Algunas de las características físicas de las ardillas, como su baja frecuencia cardíaca durante la hibernación y su facilidad para despertar, han puesto a estos animales en la mira de los investigadores militares.
Craig Heller, fisiólogo de la Universidad de Stanford, lleva décadas fascinado por estos mamíferos. Ha pasado varios meses cada año observándolas en las montañas. Incluso a los 60 años, sigue recogiendo ardillas para sus estudios sobre la hibernación. Uno de sus objetivos es aprender cómo las ardillas y otros animales semejantes pueden regular la temperatura basal de su cuerpo.
Durante los meses del invierno, el ritmo cardíaco de las ardillas pasa de 300 a solo 2 pulsaciones por minuto. Su consumo de oxígeno cae al 50% de lo normal y su temperatura corporal baja casi hasta cero grados. Y aun así, estas criaturas pueden emerger de ese estado en un instante.
Algunas de las pruebas financiadas por DARPA en la Universidad de Wisconsin consisten en drenar el 60% de la sangre de las ardillas que están hibernando, sin que mueran.

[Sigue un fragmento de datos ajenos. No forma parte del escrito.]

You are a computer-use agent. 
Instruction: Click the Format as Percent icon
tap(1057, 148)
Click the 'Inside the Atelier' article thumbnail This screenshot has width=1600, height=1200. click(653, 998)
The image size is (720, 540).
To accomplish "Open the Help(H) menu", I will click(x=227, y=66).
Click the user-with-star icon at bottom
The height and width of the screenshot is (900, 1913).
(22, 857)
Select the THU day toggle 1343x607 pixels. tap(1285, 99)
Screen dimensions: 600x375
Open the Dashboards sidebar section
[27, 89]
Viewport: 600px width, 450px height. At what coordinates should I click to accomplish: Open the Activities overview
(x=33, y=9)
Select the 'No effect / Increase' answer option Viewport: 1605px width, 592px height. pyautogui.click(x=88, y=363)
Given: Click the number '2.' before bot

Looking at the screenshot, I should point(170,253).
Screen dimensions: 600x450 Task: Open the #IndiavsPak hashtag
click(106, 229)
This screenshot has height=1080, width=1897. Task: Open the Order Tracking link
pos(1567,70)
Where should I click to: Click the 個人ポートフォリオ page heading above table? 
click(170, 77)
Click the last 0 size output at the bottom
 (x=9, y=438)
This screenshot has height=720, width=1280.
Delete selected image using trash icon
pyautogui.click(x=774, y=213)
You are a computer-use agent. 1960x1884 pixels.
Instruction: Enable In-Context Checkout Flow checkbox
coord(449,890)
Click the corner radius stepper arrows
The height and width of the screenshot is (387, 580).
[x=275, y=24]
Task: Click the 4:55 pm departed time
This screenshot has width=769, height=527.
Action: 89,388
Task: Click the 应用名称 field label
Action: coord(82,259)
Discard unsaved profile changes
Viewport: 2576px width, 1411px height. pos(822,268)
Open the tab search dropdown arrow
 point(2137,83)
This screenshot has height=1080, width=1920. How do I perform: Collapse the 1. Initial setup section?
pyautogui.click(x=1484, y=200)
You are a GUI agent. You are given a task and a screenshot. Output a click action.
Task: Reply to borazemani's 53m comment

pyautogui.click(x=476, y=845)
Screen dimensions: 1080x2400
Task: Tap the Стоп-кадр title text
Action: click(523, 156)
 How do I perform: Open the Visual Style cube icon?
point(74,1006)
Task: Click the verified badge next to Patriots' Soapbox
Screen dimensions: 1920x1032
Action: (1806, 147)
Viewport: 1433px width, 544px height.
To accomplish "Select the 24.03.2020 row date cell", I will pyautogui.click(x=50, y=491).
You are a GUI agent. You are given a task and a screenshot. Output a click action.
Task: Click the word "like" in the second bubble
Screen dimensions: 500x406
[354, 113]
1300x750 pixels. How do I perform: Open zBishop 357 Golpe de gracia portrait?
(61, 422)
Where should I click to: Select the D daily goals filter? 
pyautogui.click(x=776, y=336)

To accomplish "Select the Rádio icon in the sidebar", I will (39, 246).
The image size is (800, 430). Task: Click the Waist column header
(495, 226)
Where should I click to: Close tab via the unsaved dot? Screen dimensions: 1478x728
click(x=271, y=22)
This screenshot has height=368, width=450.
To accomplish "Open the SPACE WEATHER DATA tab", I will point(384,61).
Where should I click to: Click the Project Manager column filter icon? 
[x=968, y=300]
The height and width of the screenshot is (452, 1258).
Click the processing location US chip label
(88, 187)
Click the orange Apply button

Normalmente, esas heridas bastan para matar a un roedor en 30 minutos o menos.
Los genios del Departamento de Defensa intentan reproducir algunas de estas características en los humanos para lograr súper-soldados que puedan soportar temperaturas extremas, “hibernar” sin consumir prácticamente ningún recurso entre misiones, soportar terribles heridas sin detenerse y vaya a saber qué otras cosas.
Si te suena a “película de acción de clase B”, estás bien encaminado.